Nuevo golpe a la carrera diplomática
En días recientes, los medios de comunicación informaron del interés de la Cancillería en presentar una nueva reforma a la Ley de Carrera Diplomática y Consular, que con la celeridad de la luz, ya logró aprobarse en primer debate por parte de nuestra Asamblea. Tal medida se refiere al hecho, que hace relación con la situación de todo funcionario que se le confiare un cargo en la Cancillería, diferente al que ocupa normalmente en el escalafón de Carrera Diplomática y Consular. Hasta el momento, los funcionarios que estén en dicha situación deben acogerse a una licencia que le permite pasar de la condición de "servicio activo" al estatus de "servicio pasivo", pues transitoriamente se separan del cargo de carrera, que previamente ocupaban, cualquiera este sea. Lo anterior significa que la renuncia temporal a su cualidad de permanecer en servicio activo se traduce materialmente en una disponibilidad sin sueldo, de la posición de funcionario de carrera, que previamente ocupaba. Agotado dicho paso, el funcionario estará en circunstancia legal de cobrar los emolumentos del nuevo cargo.
La propuesta de la Cancillería de modificar el artículo 48 de la Ley 28 de Carrera Diplomática y Consular, que a la sazón establece que "cuando los funcionarios diplomáticos presten sus servicios en la Cancillería se les confiarán cargos que correspondan a sus categorías, manteniendo el rango adquirido en el escalafón de la Carrera Diplomática y Consular"; lo que realmente pretende es premiar por partida doble a aquellos funcionarios que teniendo una jerarquía inferior en el escalafón de la carrera respecto a sus colegas (que por su rango de ministros consejeros, les correspondía ser considerados, pero que fueron olímpicamente ignorados); en su momento, fueron beneficiados políticamente por el gobierno de turno con jugosos salarios por los "servicios prestados" en altas posiciones.

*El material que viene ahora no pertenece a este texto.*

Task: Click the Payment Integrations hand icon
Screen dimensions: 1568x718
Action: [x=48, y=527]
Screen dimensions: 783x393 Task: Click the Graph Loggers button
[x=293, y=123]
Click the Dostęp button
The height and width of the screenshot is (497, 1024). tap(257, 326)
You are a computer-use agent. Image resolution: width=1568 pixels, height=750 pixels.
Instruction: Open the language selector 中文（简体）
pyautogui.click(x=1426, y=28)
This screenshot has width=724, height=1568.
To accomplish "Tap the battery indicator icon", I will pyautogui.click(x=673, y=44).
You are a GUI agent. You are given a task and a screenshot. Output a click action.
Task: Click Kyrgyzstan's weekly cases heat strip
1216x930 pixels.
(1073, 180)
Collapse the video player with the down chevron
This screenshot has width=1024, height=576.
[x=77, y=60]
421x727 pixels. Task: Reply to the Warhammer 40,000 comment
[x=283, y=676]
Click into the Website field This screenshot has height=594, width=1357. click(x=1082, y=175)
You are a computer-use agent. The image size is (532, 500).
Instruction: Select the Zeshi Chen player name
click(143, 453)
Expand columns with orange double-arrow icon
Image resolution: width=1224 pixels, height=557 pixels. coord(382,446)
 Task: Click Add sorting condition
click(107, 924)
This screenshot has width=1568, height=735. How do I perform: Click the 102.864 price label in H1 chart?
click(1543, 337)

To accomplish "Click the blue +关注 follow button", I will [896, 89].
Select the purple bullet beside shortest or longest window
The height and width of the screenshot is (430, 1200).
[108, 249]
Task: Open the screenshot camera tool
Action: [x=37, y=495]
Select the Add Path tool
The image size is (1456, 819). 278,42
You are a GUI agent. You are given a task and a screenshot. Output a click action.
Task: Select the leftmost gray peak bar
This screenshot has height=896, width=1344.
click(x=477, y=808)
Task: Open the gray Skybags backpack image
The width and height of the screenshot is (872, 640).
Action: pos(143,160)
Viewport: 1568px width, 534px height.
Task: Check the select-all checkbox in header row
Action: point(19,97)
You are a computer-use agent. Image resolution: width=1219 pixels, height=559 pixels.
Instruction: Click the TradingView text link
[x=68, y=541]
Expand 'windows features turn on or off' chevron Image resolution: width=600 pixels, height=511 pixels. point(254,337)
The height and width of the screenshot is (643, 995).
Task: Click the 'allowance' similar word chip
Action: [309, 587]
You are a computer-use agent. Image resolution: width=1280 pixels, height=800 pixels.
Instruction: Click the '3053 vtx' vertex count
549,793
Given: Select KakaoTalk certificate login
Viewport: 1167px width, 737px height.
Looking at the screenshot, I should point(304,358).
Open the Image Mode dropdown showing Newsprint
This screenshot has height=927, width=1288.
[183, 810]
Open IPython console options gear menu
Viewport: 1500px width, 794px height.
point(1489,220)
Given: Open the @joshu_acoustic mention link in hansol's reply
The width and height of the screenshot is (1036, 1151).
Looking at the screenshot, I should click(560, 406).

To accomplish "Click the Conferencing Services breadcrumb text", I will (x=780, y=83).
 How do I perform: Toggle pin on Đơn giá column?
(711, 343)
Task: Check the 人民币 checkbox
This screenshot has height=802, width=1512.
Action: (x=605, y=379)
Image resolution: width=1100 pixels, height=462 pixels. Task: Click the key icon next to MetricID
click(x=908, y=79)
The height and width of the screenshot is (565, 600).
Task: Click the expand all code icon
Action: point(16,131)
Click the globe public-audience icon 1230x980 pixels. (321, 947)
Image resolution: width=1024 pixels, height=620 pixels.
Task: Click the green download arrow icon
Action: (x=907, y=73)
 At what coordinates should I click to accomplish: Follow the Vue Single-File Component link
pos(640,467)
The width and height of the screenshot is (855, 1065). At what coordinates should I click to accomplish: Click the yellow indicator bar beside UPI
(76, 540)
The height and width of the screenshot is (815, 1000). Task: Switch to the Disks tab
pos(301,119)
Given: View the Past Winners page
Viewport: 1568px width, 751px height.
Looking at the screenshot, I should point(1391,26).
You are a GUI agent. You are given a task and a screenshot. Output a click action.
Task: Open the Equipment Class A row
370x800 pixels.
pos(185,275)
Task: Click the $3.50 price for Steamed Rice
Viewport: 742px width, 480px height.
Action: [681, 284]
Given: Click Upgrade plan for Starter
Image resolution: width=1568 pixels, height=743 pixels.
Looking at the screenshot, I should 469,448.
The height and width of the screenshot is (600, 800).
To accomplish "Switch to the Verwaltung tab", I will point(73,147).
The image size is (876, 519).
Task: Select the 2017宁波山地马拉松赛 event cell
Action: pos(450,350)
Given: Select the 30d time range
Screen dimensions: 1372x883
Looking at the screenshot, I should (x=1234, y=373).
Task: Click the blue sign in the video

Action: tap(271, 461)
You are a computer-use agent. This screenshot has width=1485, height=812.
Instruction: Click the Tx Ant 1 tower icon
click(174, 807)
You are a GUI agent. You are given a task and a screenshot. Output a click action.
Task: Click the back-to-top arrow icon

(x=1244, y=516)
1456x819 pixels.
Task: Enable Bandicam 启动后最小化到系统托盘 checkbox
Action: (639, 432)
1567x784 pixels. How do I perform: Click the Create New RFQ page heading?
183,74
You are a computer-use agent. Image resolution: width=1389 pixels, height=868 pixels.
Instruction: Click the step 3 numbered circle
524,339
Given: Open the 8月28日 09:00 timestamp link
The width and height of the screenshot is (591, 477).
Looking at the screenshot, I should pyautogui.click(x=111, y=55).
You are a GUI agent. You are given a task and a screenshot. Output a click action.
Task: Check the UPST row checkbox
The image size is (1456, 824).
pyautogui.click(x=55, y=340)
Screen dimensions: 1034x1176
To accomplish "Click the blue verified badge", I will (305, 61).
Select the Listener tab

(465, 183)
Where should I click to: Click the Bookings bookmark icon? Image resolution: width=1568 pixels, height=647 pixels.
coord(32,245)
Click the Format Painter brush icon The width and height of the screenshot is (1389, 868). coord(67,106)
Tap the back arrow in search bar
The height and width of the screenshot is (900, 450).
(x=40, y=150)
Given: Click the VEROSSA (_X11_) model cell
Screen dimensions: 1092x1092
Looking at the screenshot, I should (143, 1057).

En otros términos, el objetivo final de la reforma no es más que seguir erosionando los cimientos fundacionales del Ministerio de Relaciones Exteriores, al no ponderar el escalafón de carrera diplomática y más bien sobrevalorar una insignificante minoría de ungidos, que no satisfechos con la canonjía obtenida, ahora reclaman un premio mayor al exigir que se adicione al artículo supracitado, la contabilidad de los años de servicio que usufructuaron en posiciones de libre nombramiento y remoción, para los "efectos del reconocimiento de sus ejecutorias y experiencias para la evaluación de sus méritos y antigüedad con vistas a su ascenso de categoría y derecho a rotación" (sic).
No termino sin antes advertir que parece inverosímil que nuestra Asamblea, por obviar la consulta con la Escuela de Relaciones Internacionales, no se percate de que se está prestando para el juego abyecto de la Cancillería, de legalizar ascensos de diplomáticos de carrera, que en uso de licencia, eventualmente ocupaban puestos políticos, cuando tales funcionarios de acuerdo a la ley y sus reglamentos, solo pueden ser ascendidos una vez vuelvan al cargo o rango obtenido por concurso y lo que es peor, que aprueben una reforma que no beneficiará a más personas que las que se cuentan con los dedos de una mano, en detrimento de una ley, que como es del dominio público, está llamada a satisfacer las necesidades de la sociedad en general.
Prof. Titular de Relaciones Internacionales de la Universidad de Panamá.